Em nota, o Ministério Público do Estado do Rio de Janeiro (MPRJ) afirmou que as duas decidiram voluntariamente deixar o caso: “A Procuradoria-Geral de Justiça do MPRJ reconhece o empenho e a dedicação das promotoras ao longo das investigações, que não serão prejudicadas. O MPRJ anunciará em breve os nomes dos substitutos das promotoras na força-tarefa“.

Segundo a TV Globo, as promotoras saíram por receio e insatisfação com “interferências externas”. No entanto, não há mais detalhes sobre quais teriam sido essas interferências.

Nesta terça-feira (06/07), o delegado Edson Henrique Damasceno foi deslocado para a Delegacia de Homicídios da Capital (DHC), onde assumirá a apuração das mortes da vereadora e do motorista.
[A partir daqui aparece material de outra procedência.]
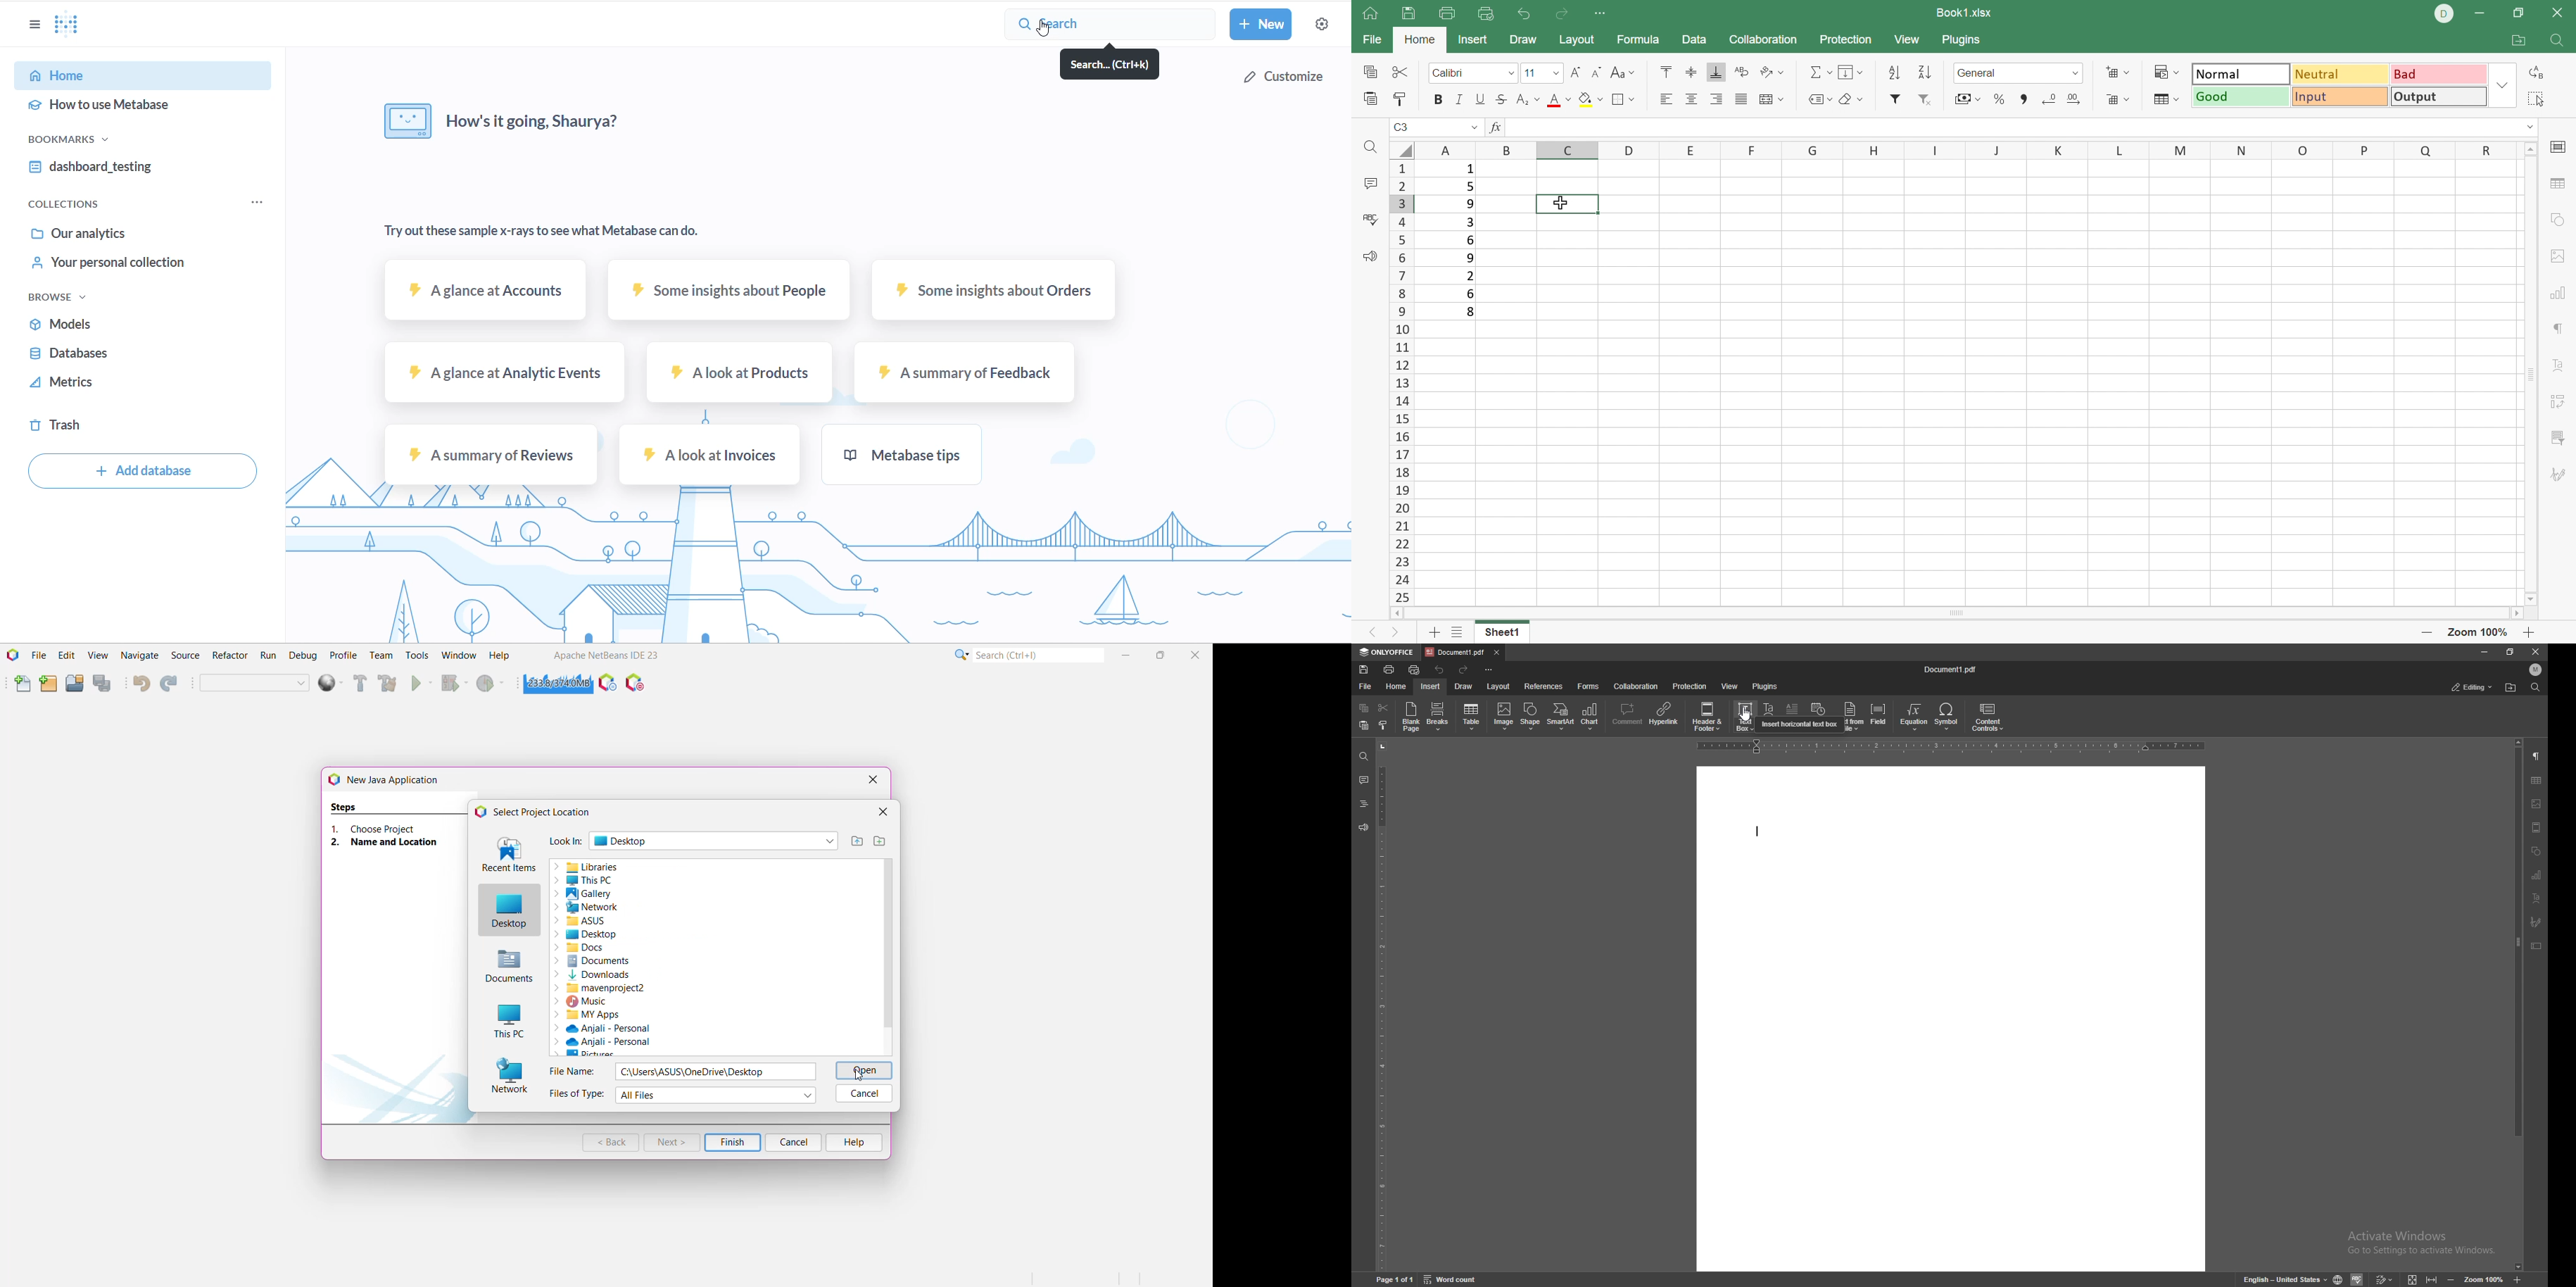 Image resolution: width=2576 pixels, height=1288 pixels. I want to click on Copy, so click(1369, 70).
Com a mudança, Damasceno se torna o quarto delegado a conduzir a investigação do caso.

A vereadora Marielle Franco e o motorista Anderson Gomes foram assassinados no dia 14 de março de 2018. O carro que ambos estavam sofreu 13 disparos e os dois acabaram morrendo na hora. O crime, até hoje, não teve identificado o seu mandante.

Justiça condena Ronnie Lessa e parentes por destruição de provas

A Justiça condenou o ex-PM Ronnie Lessa, sua esposa, o cunhado e dois amigos pelo crime de destruição de provas. Ronnie é acusado de ser o assassino de Marielle Franco e Anderson Gomes, que foram assassinados em março de 2018.

Segundo o Ministério Público do Rio de Janeiro (MPRJ), Ronnie e os outros quatro condenados jogaram armas no mar da Barra da Tijuca, quase um ano depois da morte da vereadora e do motorista. A Justiça afirma que é possível que entre as armas despejadas esteja a submetralhadora utilizada para matar Marielle.